Cleofe 7 anni fa su tio
25 anni fa, luce fu !

Danny50 7 anni fa su tio
E le catastrofi annunciate non sono avvenute.

Mag 7 anni fa su tio
Risposta a Danny50
Esatto!

moma 7 anni fa su tio
Risposta a Danny50
Mi ricordo benissimo i comizi in TV dove certi importanti politici sentenziavano la fine della Svizzera se ci fosse stato il no UE. La TSI dovrebbe rimandarli in onda. Ci sarebbe da divertirsi.

Mag 7 anni fa su tio
Leggo questa frase: «Se si spiega chiaramente il prezzo di una rescissione degli accordi con l'Europa, i cittadini si renderanno conto della posta in gioco, come attualmente i britannici». Voglio far mettere l'attenzione al lettore sul fatto che la Svizzera non può "rescindersi" dall'UE in quanto non fa parte dell'UE. Quindi l'esempio fatto utilizzando la Brexit è strumentale oppure denota preoccupante ignoranza. Inoltre la Brexit è la scissione della Gran Bretagna dall'UE e non dall'Europa: primo perché la Gran Bretagna è un isola dell'Europa quindi è già separata dall'Europa; secondo perché Europa è una parola che viene definita come continente geografico di nome Europa e un Continente lo rescinde solo con un terremoto di magnitudo 20 sulla scala Richter.

Danny50 7 anni fa su tio
Risposta a Mag
E le catastrofi annunciate non sono avvenute dal 1992. Quanto ai britannici finalmente, grazie alla brexit che ha fatto uscire la vera natura dell’UE, si rendono conto che erano sotto tutela, per leggi, autonomia, sovranità. In più realizzano i miliardi che hanno versato e che hanno permesso ai paesi dell’est di inviare i loro disoccupati in UK e attirare le aziende UK nell’europa dell’est perdendo posti di lavoro a favore di questi paesi da dumping. Oltre il danno la beffa.

_Consegna:_ Riporta il brano del testo fornito che parte da "moma 7 anni" e arriva a "sarebbe da divertirsi.", sostituendo "comizi" con "dibattiti".

_Dati registrati:_
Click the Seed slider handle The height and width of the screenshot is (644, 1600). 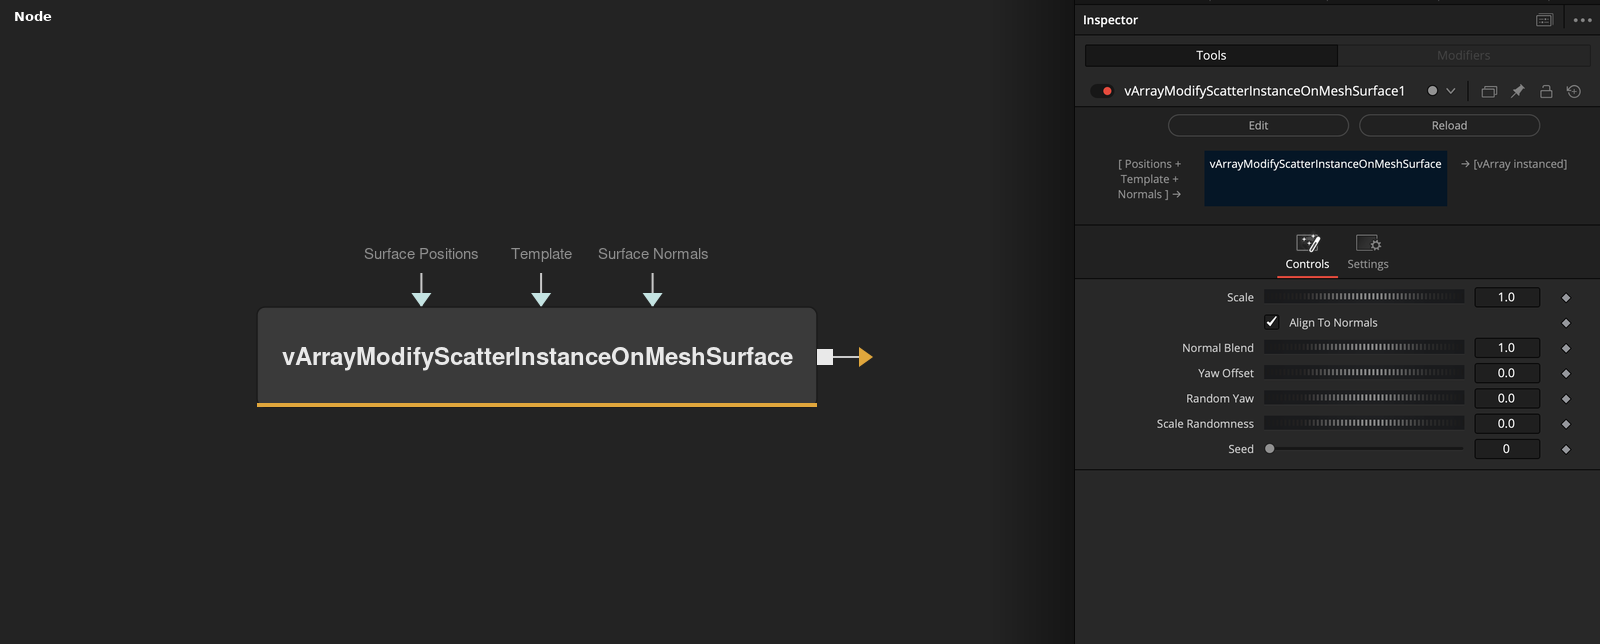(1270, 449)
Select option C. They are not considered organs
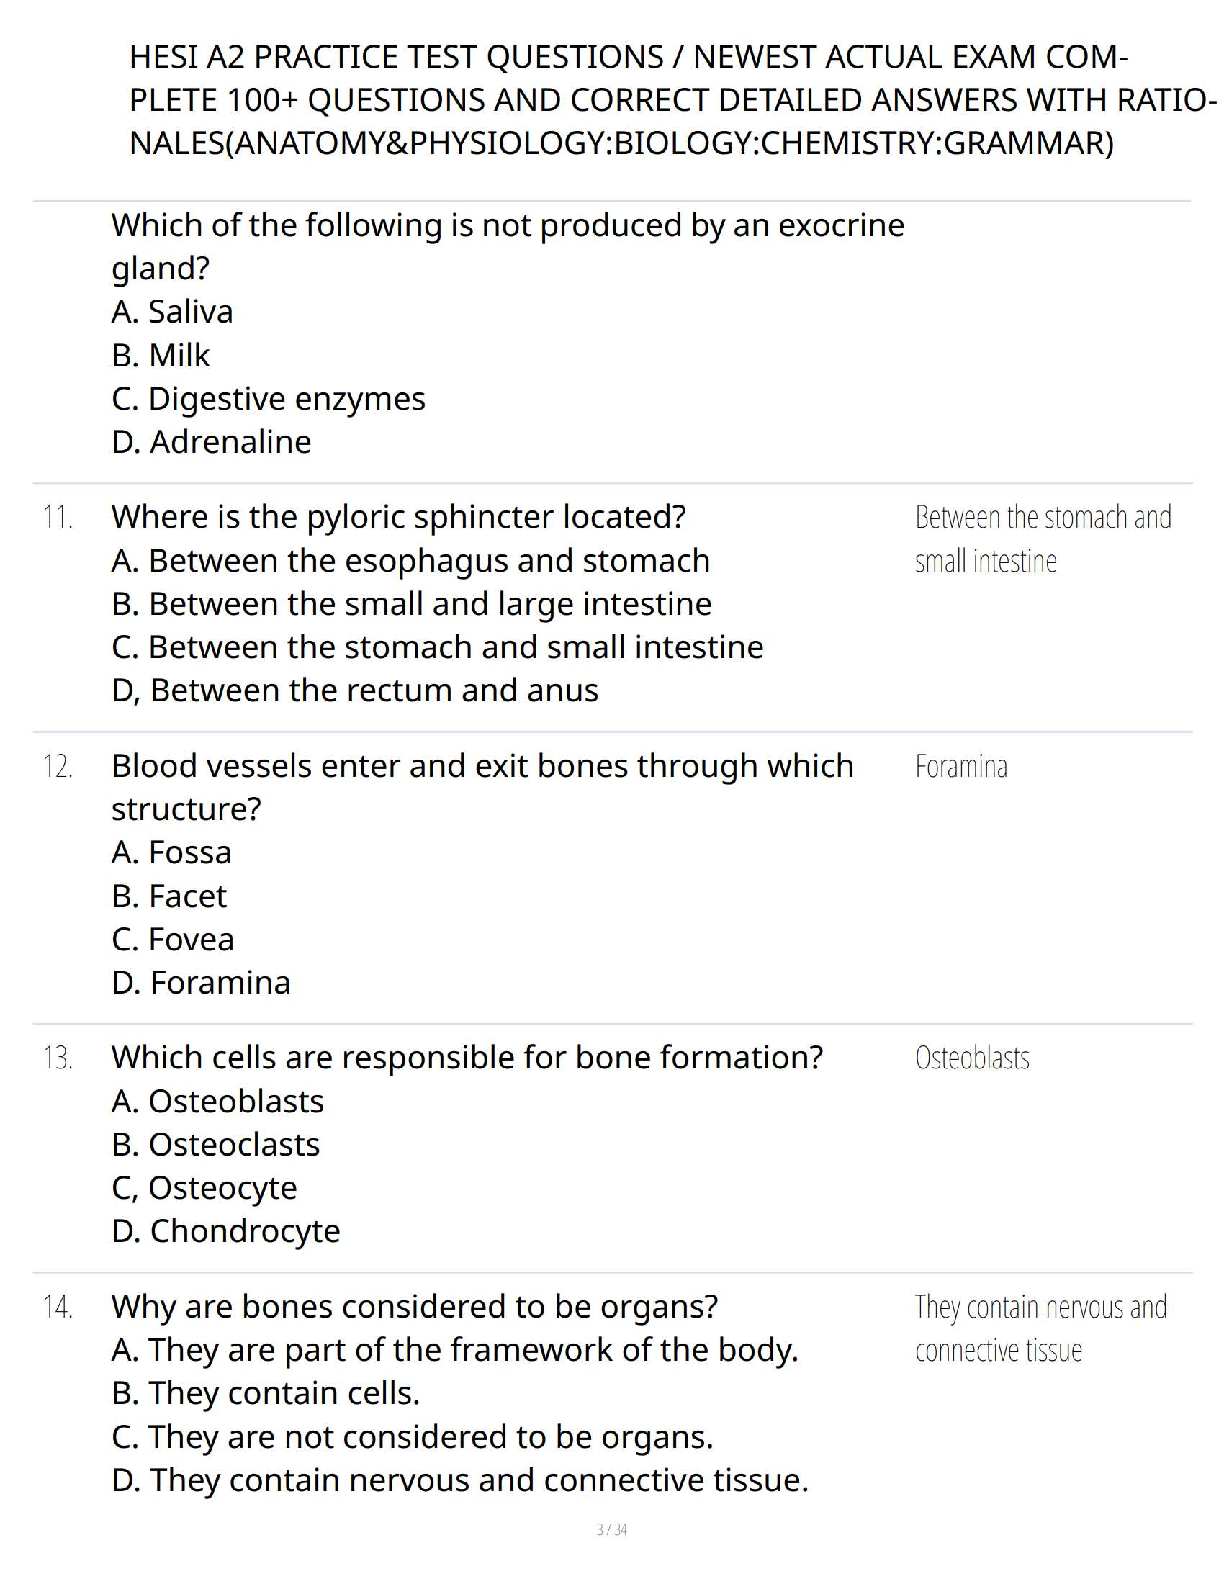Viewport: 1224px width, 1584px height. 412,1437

_Risposta completa:_
moma 7 anni fa su tio
Risposta a Danny50
Mi ricordo benissimo i dibattiti in TV dove certi importanti politici sentenziavano la fine della Svizzera se ci fosse stato il no UE. La TSI dovrebbe rimandarli in onda. Ci sarebbe da divertirsi.